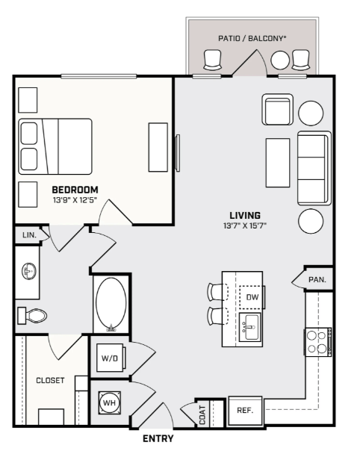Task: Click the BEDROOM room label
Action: [x=75, y=190]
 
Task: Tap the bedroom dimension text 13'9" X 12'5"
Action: [x=75, y=200]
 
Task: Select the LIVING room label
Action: [x=245, y=216]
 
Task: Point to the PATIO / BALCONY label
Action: [x=252, y=38]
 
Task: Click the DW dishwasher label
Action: [x=252, y=297]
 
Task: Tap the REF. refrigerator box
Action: [x=245, y=411]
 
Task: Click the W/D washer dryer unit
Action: [x=111, y=358]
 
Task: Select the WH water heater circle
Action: [x=109, y=402]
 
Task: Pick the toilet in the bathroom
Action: [x=32, y=316]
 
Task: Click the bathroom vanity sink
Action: [x=29, y=271]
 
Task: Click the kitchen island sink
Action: [x=249, y=327]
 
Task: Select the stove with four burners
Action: [x=318, y=342]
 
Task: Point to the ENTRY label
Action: [x=158, y=438]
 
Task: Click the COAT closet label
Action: [x=202, y=415]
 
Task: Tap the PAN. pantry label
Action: [x=317, y=279]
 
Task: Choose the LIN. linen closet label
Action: [x=29, y=235]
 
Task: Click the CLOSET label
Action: [x=50, y=380]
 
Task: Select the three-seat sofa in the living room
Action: [x=314, y=168]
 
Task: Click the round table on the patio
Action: [x=280, y=60]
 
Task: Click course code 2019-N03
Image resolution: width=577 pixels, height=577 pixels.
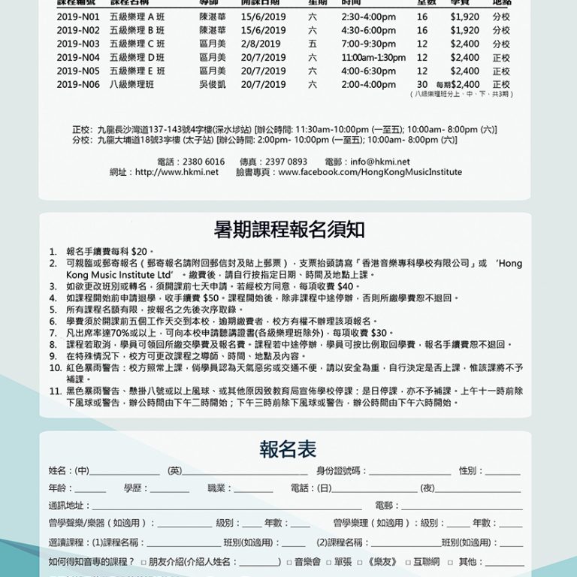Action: (x=78, y=44)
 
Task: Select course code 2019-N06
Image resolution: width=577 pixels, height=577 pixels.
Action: (x=78, y=85)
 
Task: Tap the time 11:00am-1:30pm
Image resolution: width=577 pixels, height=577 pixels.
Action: (x=373, y=58)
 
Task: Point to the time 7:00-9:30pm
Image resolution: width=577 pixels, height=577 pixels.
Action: (x=368, y=44)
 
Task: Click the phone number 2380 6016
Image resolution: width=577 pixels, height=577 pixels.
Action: (x=203, y=162)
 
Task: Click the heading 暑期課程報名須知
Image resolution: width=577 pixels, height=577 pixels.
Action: (x=288, y=230)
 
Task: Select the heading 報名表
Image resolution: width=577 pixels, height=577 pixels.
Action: (x=288, y=449)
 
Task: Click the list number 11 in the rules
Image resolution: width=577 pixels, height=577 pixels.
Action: (x=56, y=391)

* **AIM OF THE TASK**
Reproduce everything in the records verbatim, from the line containing "Task: Tap the REF. refrigerator box" down through the last line of the records, both ends included. Leave the pictures out of your reproduction.

* **ANSWER IN FULL**
Task: Tap the REF. refrigerator box
Action: [x=245, y=411]
 
Task: Click the W/D washer dryer unit
Action: [x=111, y=358]
 
Task: Select the WH water heater circle
Action: [x=109, y=402]
 
Task: Pick the toilet in the bathroom
Action: [x=32, y=316]
 
Task: Click the bathroom vanity sink
Action: [x=29, y=271]
 
Task: Click the kitchen island sink
Action: [x=249, y=327]
 
Task: Select the stove with four burners
Action: [x=318, y=342]
 
Task: Point to the ENTRY label
Action: [x=158, y=438]
 
Task: Click the COAT closet label
Action: [x=202, y=415]
 
Task: Tap the PAN. pantry label
Action: [x=317, y=279]
 
Task: Choose the LIN. linen closet label
Action: [x=29, y=235]
 
Task: Click the CLOSET label
Action: [x=50, y=380]
 
Task: Select the three-seat sofa in the living room
Action: [x=314, y=168]
 
Task: Click the round table on the patio
Action: [x=280, y=60]
 
Task: Click course code 2019-N03
Image resolution: width=577 pixels, height=577 pixels.
Action: (x=78, y=44)
 
Task: Select course code 2019-N06
Image resolution: width=577 pixels, height=577 pixels.
Action: (x=78, y=85)
 
Task: Tap the time 11:00am-1:30pm
Image resolution: width=577 pixels, height=577 pixels.
Action: (x=373, y=58)
 
Task: Point to the time 7:00-9:30pm
Image resolution: width=577 pixels, height=577 pixels.
Action: (x=368, y=44)
 
Task: Click the phone number 2380 6016
Image resolution: width=577 pixels, height=577 pixels.
Action: (x=203, y=162)
 
Task: Click the heading 暑期課程報名須知
Image resolution: width=577 pixels, height=577 pixels.
Action: (x=288, y=230)
 
Task: Select the heading 報名表
Image resolution: width=577 pixels, height=577 pixels.
Action: (x=288, y=449)
 
Task: Click the list number 11 in the rules
Image resolution: width=577 pixels, height=577 pixels.
Action: (x=56, y=391)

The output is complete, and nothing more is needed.